Państwowa Komisja Wyborcza poinformowała dzisiaj o godz. 10, na pierwszej konferencji prasowej, że doszło do 253 przypadków naruszenia ciszy wyborczej. Przekazała również wiadomości dotyczące przebiegu głosowania w drugiej turze wyborów prezydenckich.

- W całym kraju otwarto przeszło 27 tys. lokali wyborczych - mówił Sylwester Marciniak, szef PKW. Warto dodać, że poza granicami Polski, w 90 krajach, działa 171 obwodów wyborczych.
- Nie otrzymaliśmy informacji o istotnych problemach związanych z otwarciem lokali wyborczych i rozpoczęciem głosowania - zapewniał Marciniak.

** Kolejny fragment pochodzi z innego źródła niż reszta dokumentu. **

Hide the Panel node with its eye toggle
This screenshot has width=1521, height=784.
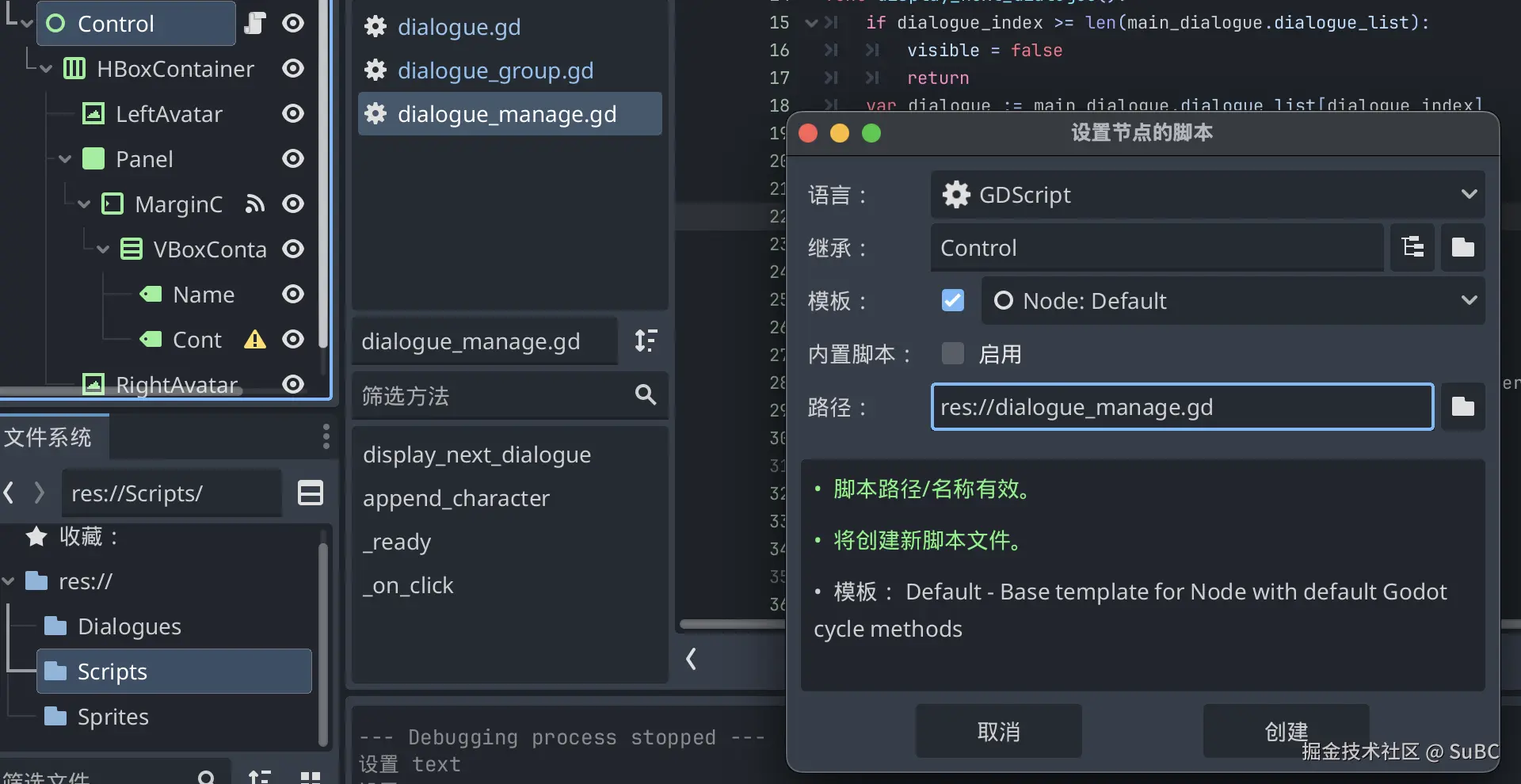pos(292,158)
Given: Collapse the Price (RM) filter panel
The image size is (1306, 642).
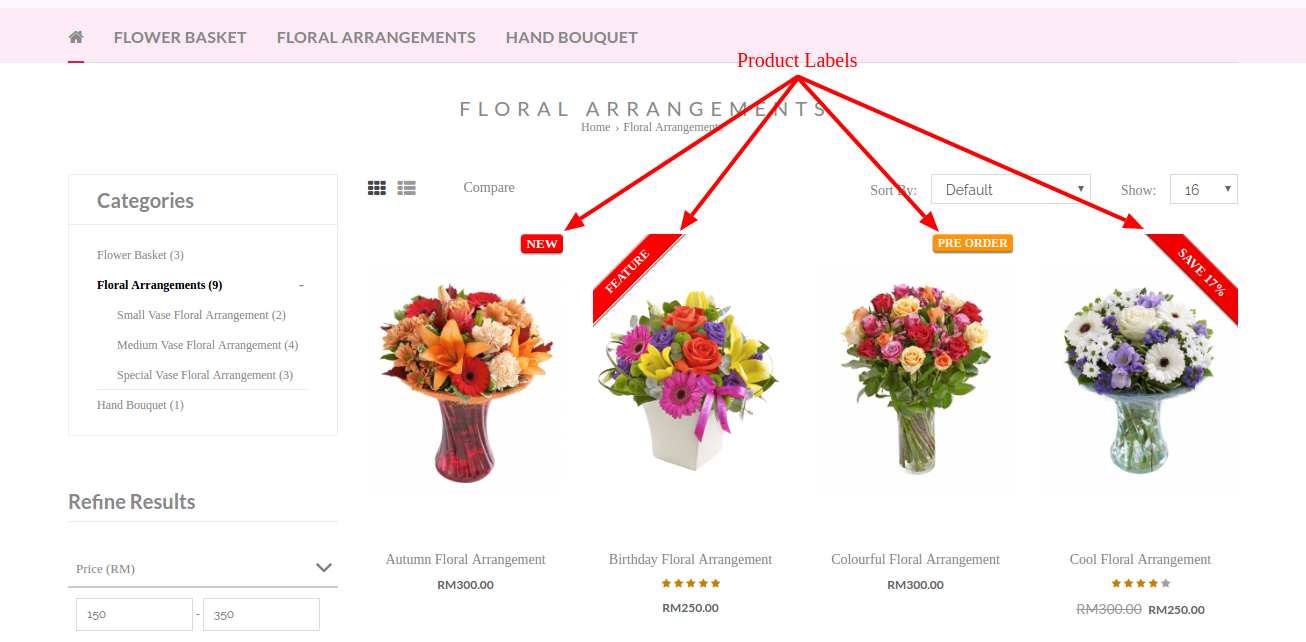Looking at the screenshot, I should 203,568.
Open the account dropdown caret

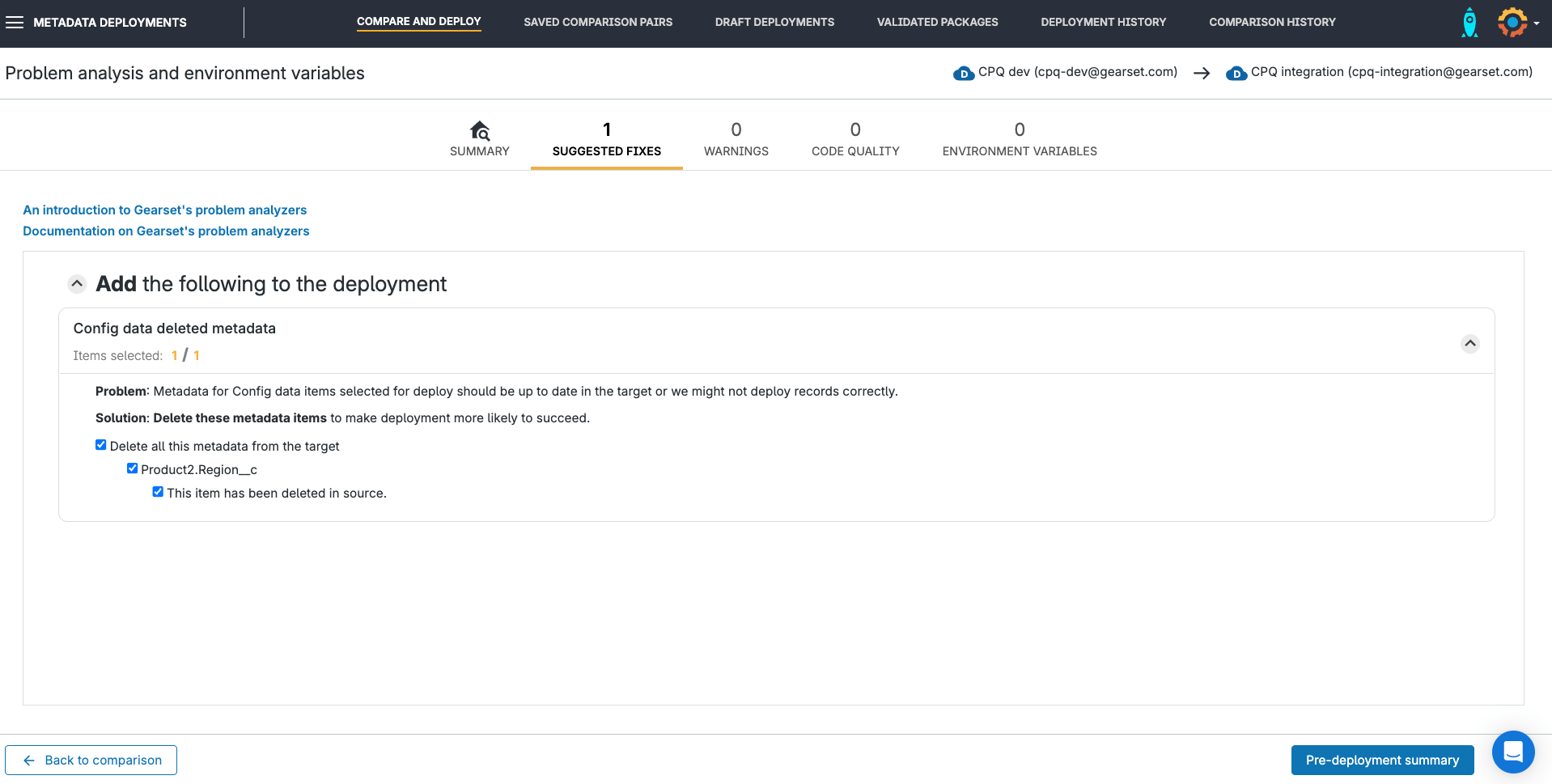click(1537, 23)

Dzisiaj policja poinformowała o 253 incydentach związanych ze złamaniem ciszy wyborczej. Chodzi, między innymi, o umieszczanie lub uszkadzanie plakatów wyborczych Rafała Trzaskowskiego i Andrzeja Dudy. W pierwszej turze wyborów o tej samej porze było ich 167.
Szef PKW mówił także o kilku incydentach. W Katowicach ktoś zerwał plombę i otworzył drzwi do magazynu, w którym przechowywano karty wyborcze. Jak zapewniał Marciniak, żadna paczka z kartami nie została uszkodzona.
- W dwóch miejscowościach wyborcy zgłosili brak doręczenia pakietów do głosowania. Jak wynikało z informacji poczty został ten pakiet wrzucony do skrzynki, natomiast kobieta stwierdziła, ze nie otrzymała go. To były dwa lub trzy przypadki - dodał szef PKW.